Rewrite the material beginning at the line that contains "You are a computer-use" and ending after the line that contains "Looking at the screenshot, I should tap(14, 13).", changing "dropdown chevron" to "dropdown arrow" and keeping everything else the same. Give only those lines, without the pictures.

## [Source records]
--- Begin ---

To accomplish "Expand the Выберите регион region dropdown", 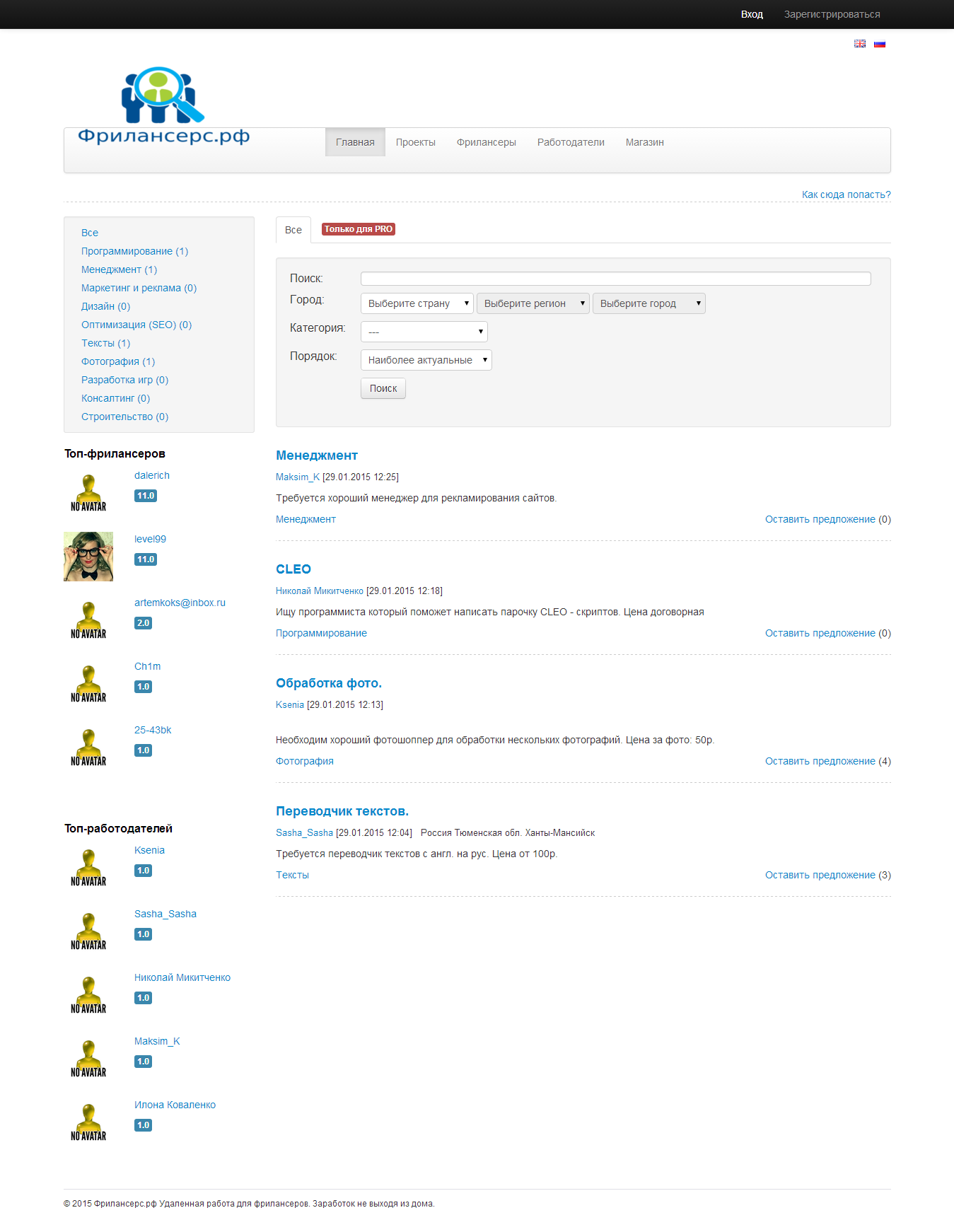I will 533,303.
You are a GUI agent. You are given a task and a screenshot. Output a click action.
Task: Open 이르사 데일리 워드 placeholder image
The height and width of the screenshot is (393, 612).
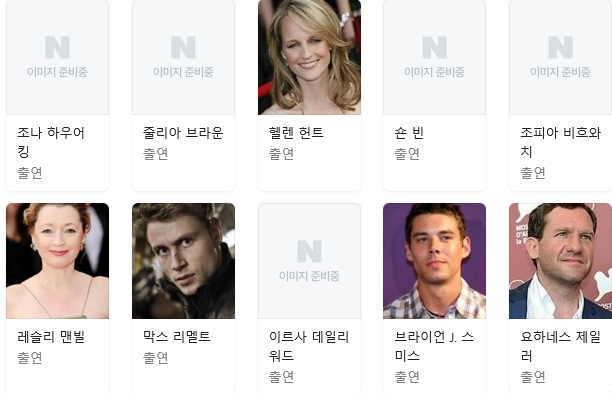pos(310,261)
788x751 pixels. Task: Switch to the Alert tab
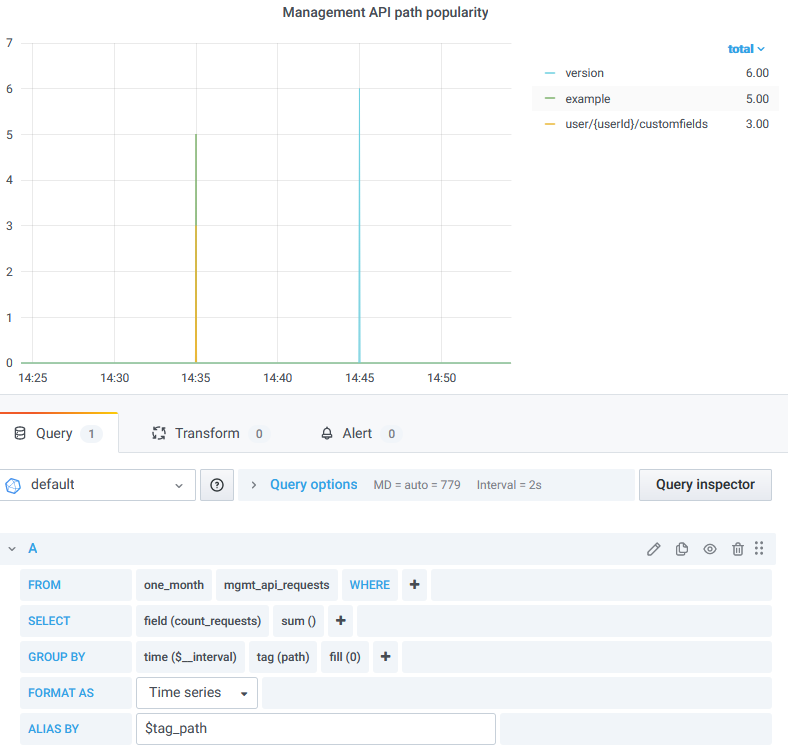coord(356,433)
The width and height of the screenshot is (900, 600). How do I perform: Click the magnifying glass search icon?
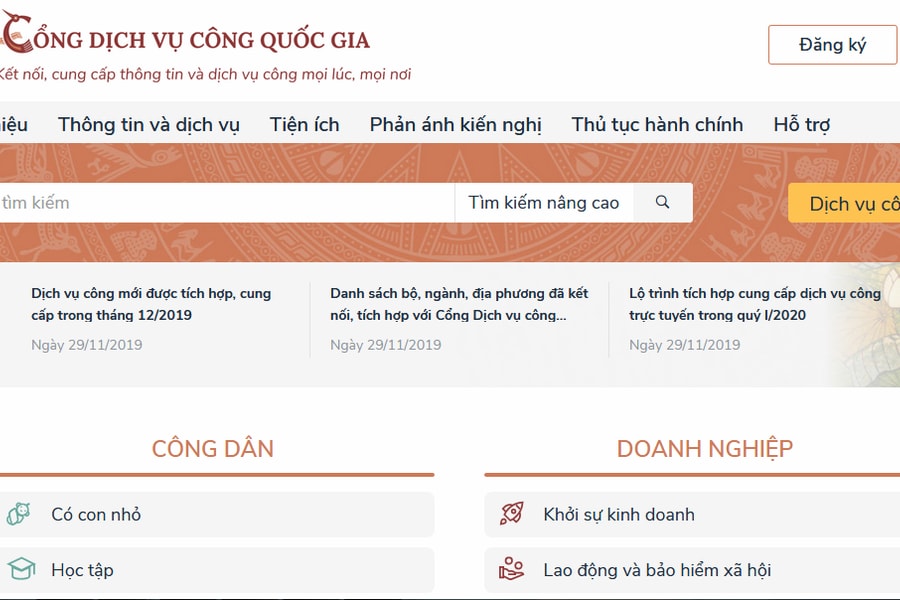(662, 202)
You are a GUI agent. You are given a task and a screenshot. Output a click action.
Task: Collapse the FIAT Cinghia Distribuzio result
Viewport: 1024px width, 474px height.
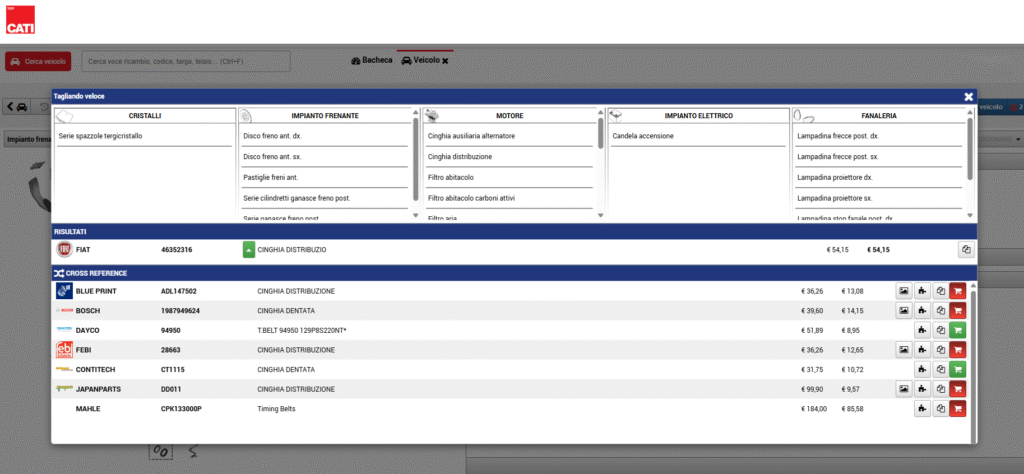click(x=249, y=250)
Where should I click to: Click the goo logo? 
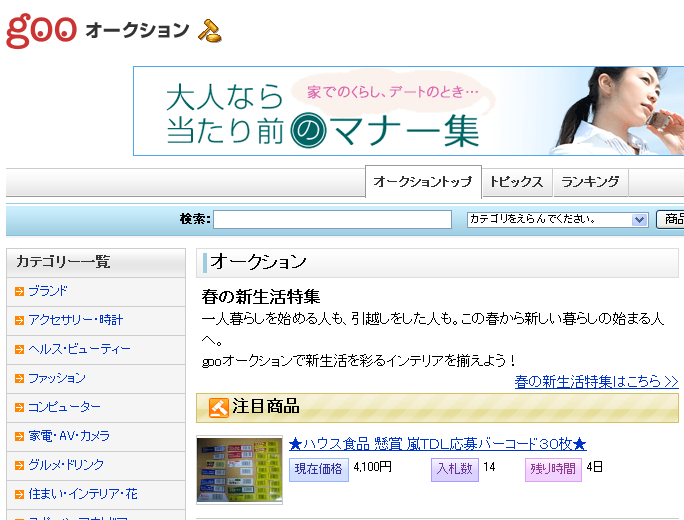pos(41,30)
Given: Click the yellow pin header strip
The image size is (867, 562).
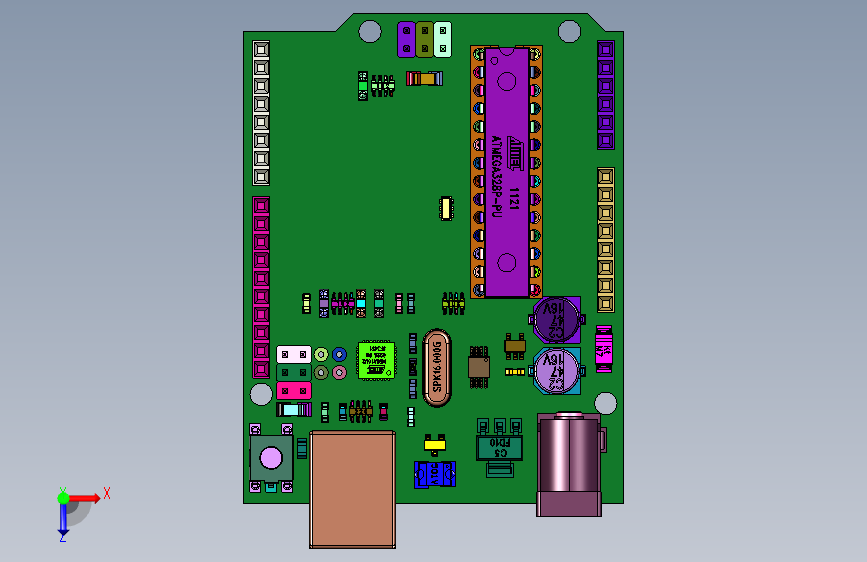Looking at the screenshot, I should tap(605, 240).
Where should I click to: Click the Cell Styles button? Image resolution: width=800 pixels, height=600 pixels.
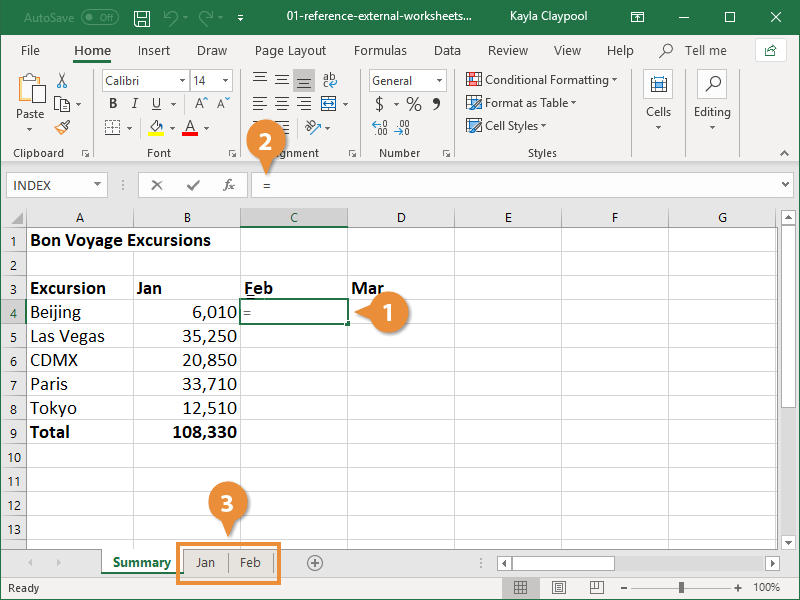pyautogui.click(x=502, y=125)
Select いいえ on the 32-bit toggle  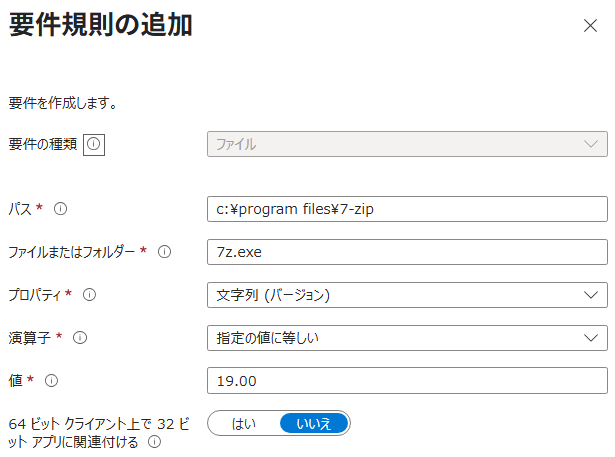tap(314, 424)

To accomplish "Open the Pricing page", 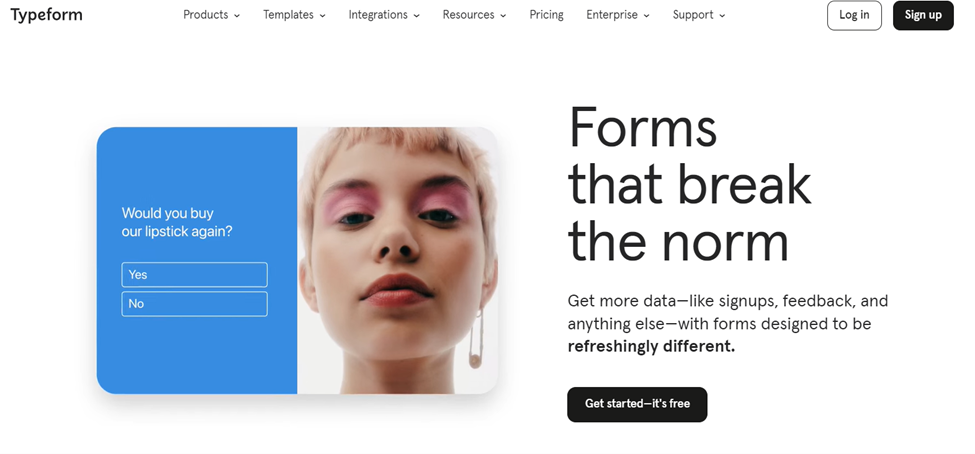I will point(547,15).
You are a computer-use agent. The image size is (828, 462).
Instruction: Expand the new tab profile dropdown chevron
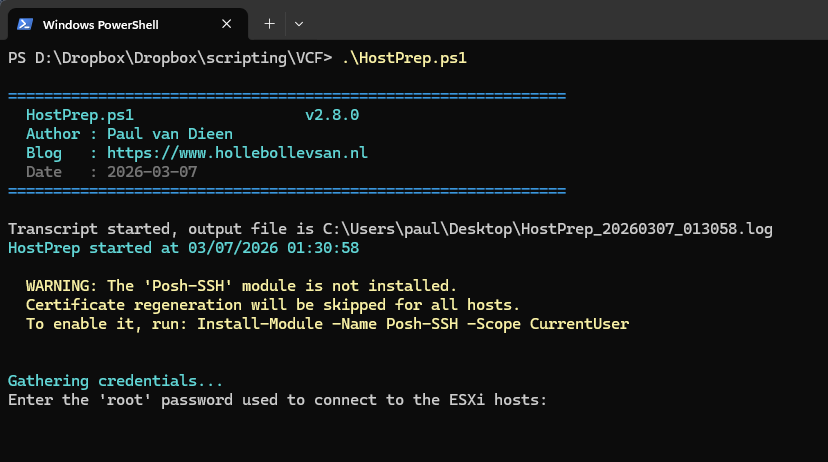299,23
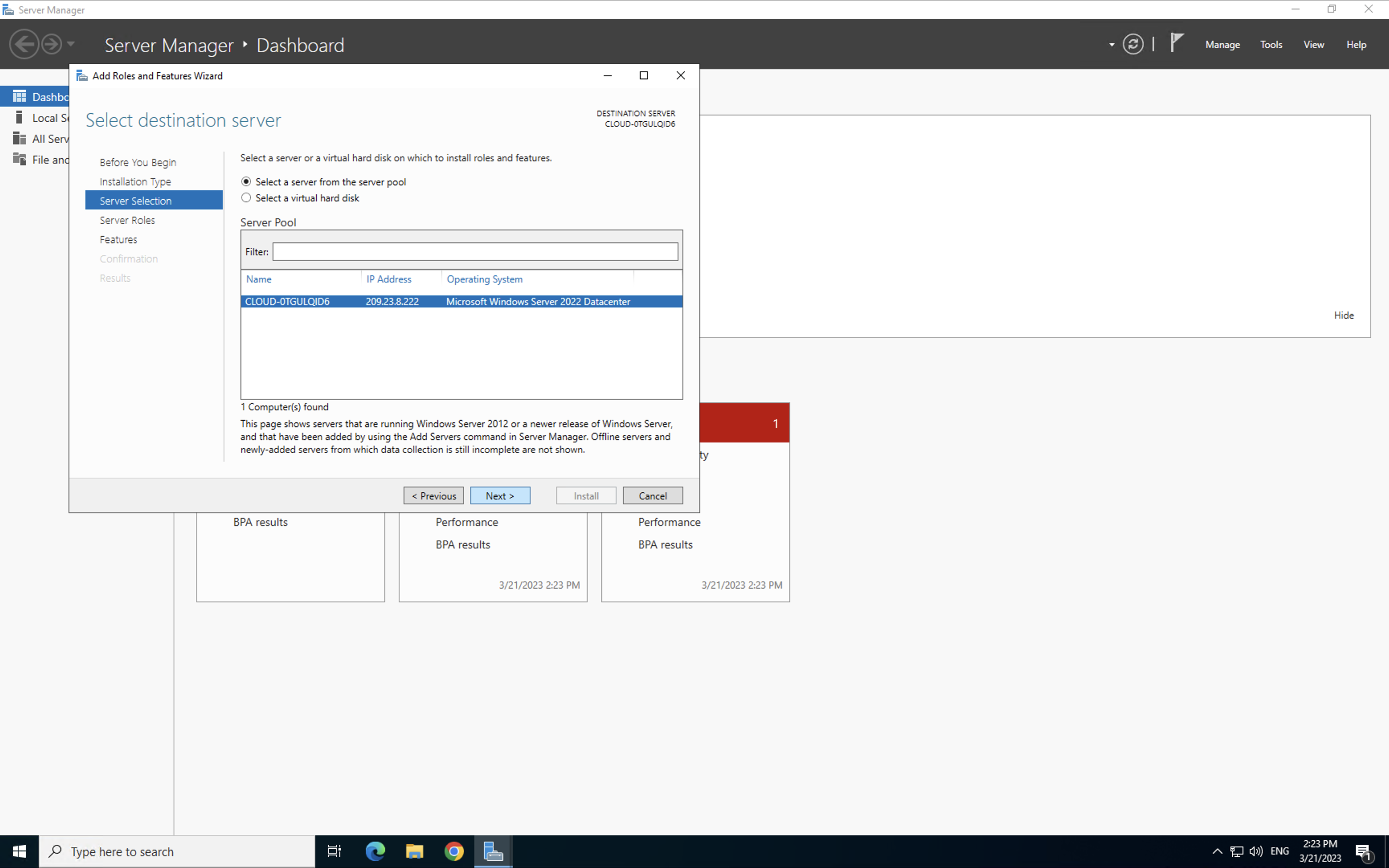Open the notifications flag icon
The width and height of the screenshot is (1389, 868).
tap(1177, 43)
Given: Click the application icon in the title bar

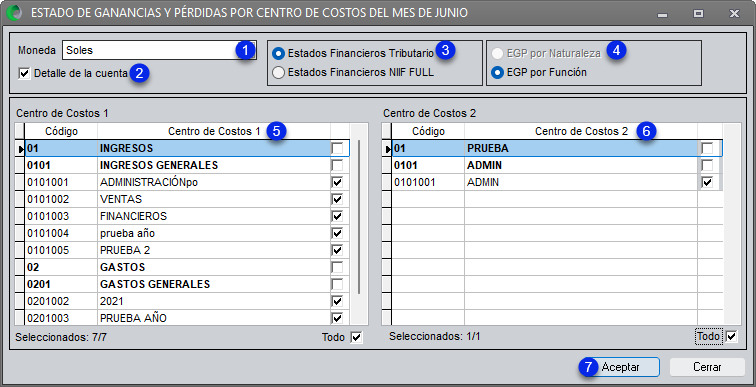Looking at the screenshot, I should tap(14, 13).
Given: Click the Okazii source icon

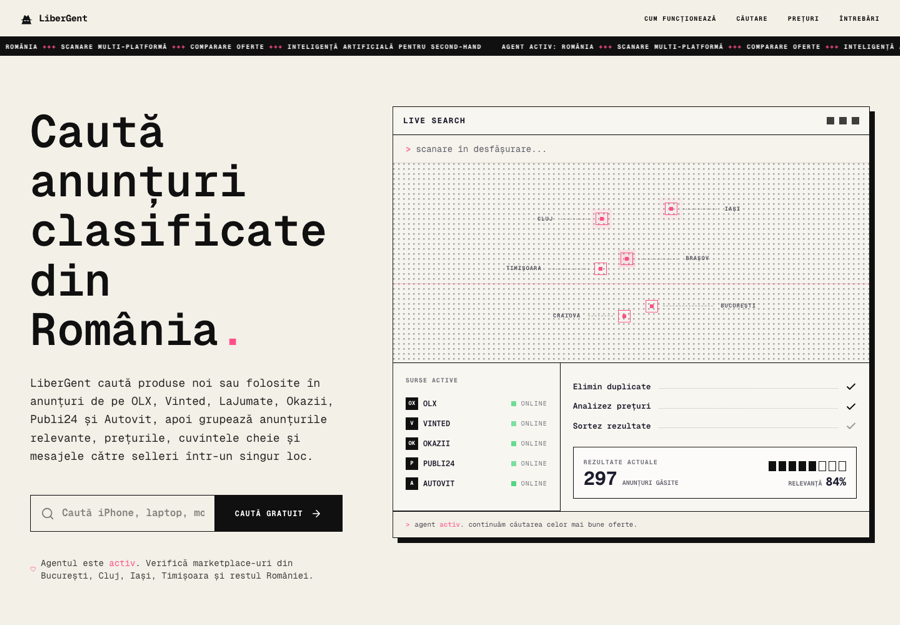Looking at the screenshot, I should point(412,444).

--- End ---

## [Output below]
You are a computer-use agent. The image size is (828, 462).
Instruction: Expand the new tab profile dropdown arrow
299,23
Open the notifications flag icon
The width and height of the screenshot is (1389, 868).
tap(1177, 43)
Given: Click the application icon in the title bar

Looking at the screenshot, I should tap(14, 13).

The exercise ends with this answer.